El coronel Lucca excluye de las operaciones al mariscal Lo Bianco y al teniente coronel Paolantonio y confía, exclusivamente, en el capitán Perenze. Pisciotta conduce al capitán y a algunos carabinieri a Castelvetrano, donde está escondido Giuliano. Les hace esperar a la entrada del pueblo advirtiéndoles de que son dos los posibles refugios de Giuliano y que, por tanto, si se equivocan, Giuliano huirá. El capitán Perenze le deja ir. Al cabo de varias horas, los carabinieri continúan esperando y empiezan a preocuparse seriamente. Son las cuatro de la mañana y todavía no tienen ninguna noticia de Pisciotta. Pocos momentos después lo ven aparecer descalzo y con una pistola en la mano: “He tenido que dispararle” son sus únicas palabras; después escapa.
La versión oficial es diferente y, como vimos, falsa (según los mismos testimonios de los carabinieri). Entonces, ¿qué sucedió realmente durante aquellas horas? ¿Cómo murió el bandido Giuliano? ¿Quién lo mató? Pues bien, queridos amigos, hay dieciséis versiones diferentes de lo acaecido, algunas de ellas contradictorias aunque oficializadas por actos judiciales. Pero hay una versión más probable que las otras.
La noche del cuatro de julio de 1950, Giuliano cena en casa del abogado De Maria en Castelvetrano, donde se refugia de las continuas batidas que intentan localizarle. Come pan, queso y aceitunas y bebe un vaso de vino en compañía del mafioso Giuseppe Marotta. Hacia las once de la noche llega Pisciotta y habla con Giuliano el cual le dice que lo sabe todo acerca de su colaboración con los carabinieri y que lo sabe porque ha sido el mismísimo inspector Verdiani (el Inspector General de Seguridad Pública) quien se lo ha revelado a través de una carta. Pisciotta lo niega todo. En ese momento Giuliano se siente mal e intenta alcanzar la cama de su habitación ayudado por Pisciotta. Una vez acostado, el bandido cae en un profundo sueño inducido por la droga que ha bebido mezclada con el vino. Pisciotta hace entrar a otro mafioso, Nunzio Badalamenti, y, juntos, registran la ropa de Giuliano con la esperanza de encontrar las numerosas cartas que durante aquellos últimos días el bandido había escrito. Instantes después, un disparo rompe el silencio de la noche. Pisciotta, de vuelta al lugar donde le esperan los carabinieri, confiesa que ha sido él quien ha disparado y escapa (y con él las famosas cartas de Giuliano). El capitán Perenze corre a casa del abogado y encuentra a Giuliano muerto sobre la cama. Ordena que lo vistan y que lo depositen en el patio de casa. Luego descarga una ráfaga de ametralladora sobre el cadáver. Lo que viene después, la versión oficial, ya la conocemos.
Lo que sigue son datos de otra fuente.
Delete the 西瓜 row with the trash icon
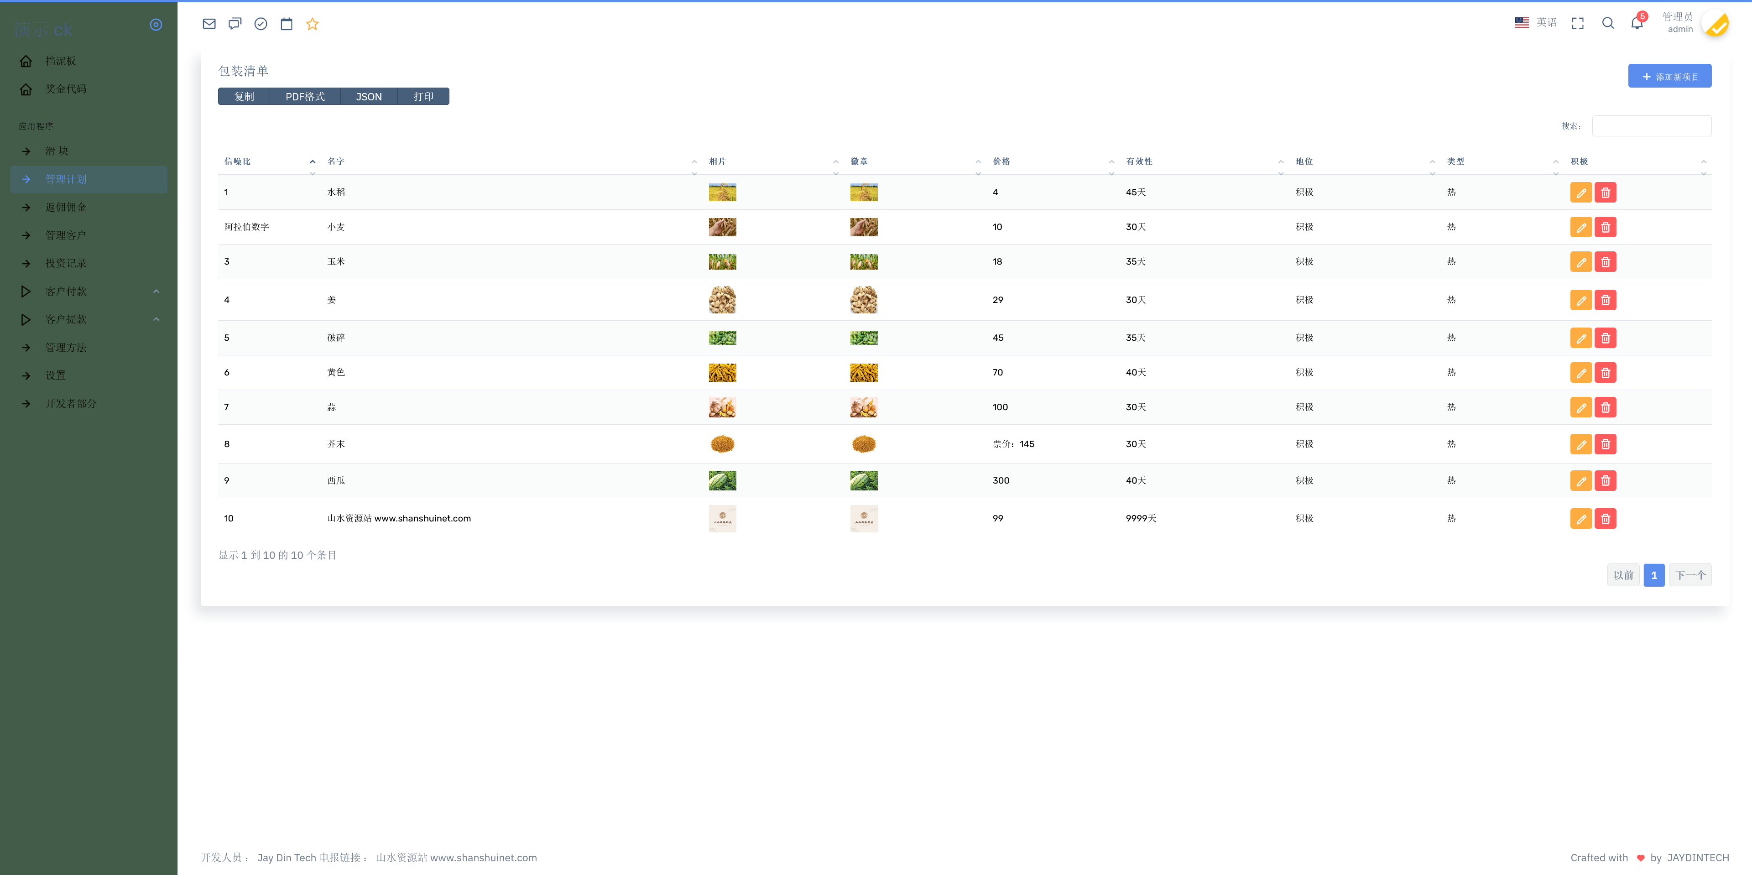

El mariscal Lo Bianco declarará que a Salvatore Giuliano lo podían haber capturado vivo pero que había sido mejor que hubiese muerto (sobre todo para quienes lo entregaron a los carabinieri). En efecto, Giuliano no es el único testigo de las circunstancias que llevaron a su muerte, hay otros. Pero por hoy ya hemos tenido suficiente queridísimos y apenadísimos amigos. Mañana será otro día.